L’Histoire dans Les Crèvecoeur. L’Exposition coloniale de 1931

Entre mai et novembre 1931, se tint à Paris l’Exposition Coloniale Internationale. À l’époque, l’objectif de cet événement était de présenter les différentes réalisations des colonies françaises, notamment à travers des produits locaux et des bâtiments architecturaux que peu de parisiens avaient l’opportunité de voir. On y justifiant ainsi tout l’argent dépensé à l’étranger pour étendre le territoire et la culture du pays.

Zoo Humain

L’espace de quelques mois, la Porte Dorée se vit donc transformée en une sorte de Disneyland des colonies et où, sur 110 hectares, l’on déployait des pavillons tous plus rocambolesques les uns que les autres. C’est bien simple, on promettait au visiteur “le tour du monde en un jour”. Les 8 millions de visiteurs qui s’y rendirent purent donc explorer l’Afrique, la Guadeloupe, Pondichéry, le Maroc, Madagascar ainsi que d’autres pays européens qui avaient leur propre pavillon, le tout rythmé par des spectacles et des feux d’artifices.

Mais ce que l’on donnait surtout à voir, au delà des réalisations architecturales, c’étaient des humains à la peau noire. Exhibés comme du bétail dans des pavillons aux décors reconstitués, ces hommes et ces femmes étaient forcés à se mettre en scène, parfois dans le plus simple appareil, pour le plaisir des visiteurs, nourrissant ainsi les clichés et favorisant le racisme ordinaire.

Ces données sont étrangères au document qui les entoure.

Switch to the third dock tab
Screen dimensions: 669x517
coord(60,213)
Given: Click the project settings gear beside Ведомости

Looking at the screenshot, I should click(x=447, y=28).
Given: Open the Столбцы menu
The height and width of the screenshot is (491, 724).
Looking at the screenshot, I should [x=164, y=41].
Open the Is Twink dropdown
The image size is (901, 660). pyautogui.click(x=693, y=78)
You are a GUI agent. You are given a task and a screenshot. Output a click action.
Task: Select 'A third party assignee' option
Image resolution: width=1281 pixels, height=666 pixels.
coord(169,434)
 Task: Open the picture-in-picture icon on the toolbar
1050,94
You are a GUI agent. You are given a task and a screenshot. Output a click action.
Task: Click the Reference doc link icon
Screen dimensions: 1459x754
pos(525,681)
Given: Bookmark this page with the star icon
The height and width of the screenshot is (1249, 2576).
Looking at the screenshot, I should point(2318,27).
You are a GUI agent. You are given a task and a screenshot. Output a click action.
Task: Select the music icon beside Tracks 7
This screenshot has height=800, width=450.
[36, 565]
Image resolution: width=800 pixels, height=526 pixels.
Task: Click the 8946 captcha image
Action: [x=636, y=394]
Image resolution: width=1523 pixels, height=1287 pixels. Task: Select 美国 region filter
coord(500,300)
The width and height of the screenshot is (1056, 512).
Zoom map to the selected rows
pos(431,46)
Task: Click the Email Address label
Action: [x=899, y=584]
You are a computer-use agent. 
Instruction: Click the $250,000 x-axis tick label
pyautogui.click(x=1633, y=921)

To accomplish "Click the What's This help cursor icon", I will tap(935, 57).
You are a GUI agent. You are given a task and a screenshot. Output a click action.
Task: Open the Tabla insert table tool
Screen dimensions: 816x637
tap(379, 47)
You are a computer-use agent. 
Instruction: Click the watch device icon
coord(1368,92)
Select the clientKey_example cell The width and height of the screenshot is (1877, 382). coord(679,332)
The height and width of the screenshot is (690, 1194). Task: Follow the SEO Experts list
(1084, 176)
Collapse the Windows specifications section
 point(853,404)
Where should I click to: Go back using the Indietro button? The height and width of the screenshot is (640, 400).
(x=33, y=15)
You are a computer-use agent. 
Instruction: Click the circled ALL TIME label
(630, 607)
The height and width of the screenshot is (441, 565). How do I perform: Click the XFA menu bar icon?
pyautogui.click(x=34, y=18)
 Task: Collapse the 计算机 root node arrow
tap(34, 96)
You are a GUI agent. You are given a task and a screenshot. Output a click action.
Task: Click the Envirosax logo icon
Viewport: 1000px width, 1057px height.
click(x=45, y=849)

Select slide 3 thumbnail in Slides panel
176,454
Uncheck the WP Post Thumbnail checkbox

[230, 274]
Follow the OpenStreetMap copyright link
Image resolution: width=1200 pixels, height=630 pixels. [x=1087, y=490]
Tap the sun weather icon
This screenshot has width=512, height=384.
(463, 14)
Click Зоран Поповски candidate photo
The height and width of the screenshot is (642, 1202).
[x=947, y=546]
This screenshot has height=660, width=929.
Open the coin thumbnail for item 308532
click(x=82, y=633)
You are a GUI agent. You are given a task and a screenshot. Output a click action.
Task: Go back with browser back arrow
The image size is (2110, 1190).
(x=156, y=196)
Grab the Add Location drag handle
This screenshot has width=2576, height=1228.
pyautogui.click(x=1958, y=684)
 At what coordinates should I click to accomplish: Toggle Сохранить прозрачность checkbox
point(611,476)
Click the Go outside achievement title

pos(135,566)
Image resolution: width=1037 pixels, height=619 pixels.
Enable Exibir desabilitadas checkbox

Lorsque Germain Crèvecoeur se rend à l’Exposition, il est loin de s’intéresser à la gloire des colonies françaises. Il cherche l’inspiration et la possibilité d’un voyage vers un ailleurs, au prix d’un ticket de métro. Il y découvrira la magie de la beauté noire, les couleurs et la matières naturelles des accessoires des africaines et les lignes envoûtantes de leurs corps et de leur chevelure. C’est là aussi qu’il rencontrera Ninon, la sénégalaise au sourire ravageur et aux ambitions secrètes. Même si leur histoire d’amour se soldera par un malentendu qui hantera longtemps Germain, l’exotisme, et par là l’érotisme, qui se dégage de la jeune fille nourrira son inspiration pendant bien des années.

Expo Coloniale 1931

L’utilisation de l’Exposition Coloniale avait deux objectifs pour moi. D’abord, elle me permettait de renouer avec la magie d’un épisode fondateur dans le destin de Germain qui est celui de la visite au cirque, lorsqu’il a environ 9 ans. Le bruit, les rires et la vie qui se dégageaient du spectacle sont très semblables à l’ambiance de l’exposition, à ceci près que notre personnage a dix ans de plus. Son désir d’ailleurs est toujours aussi vivace et il a maintenant un véhicule, celui de la chaussure, pour le rendre réel.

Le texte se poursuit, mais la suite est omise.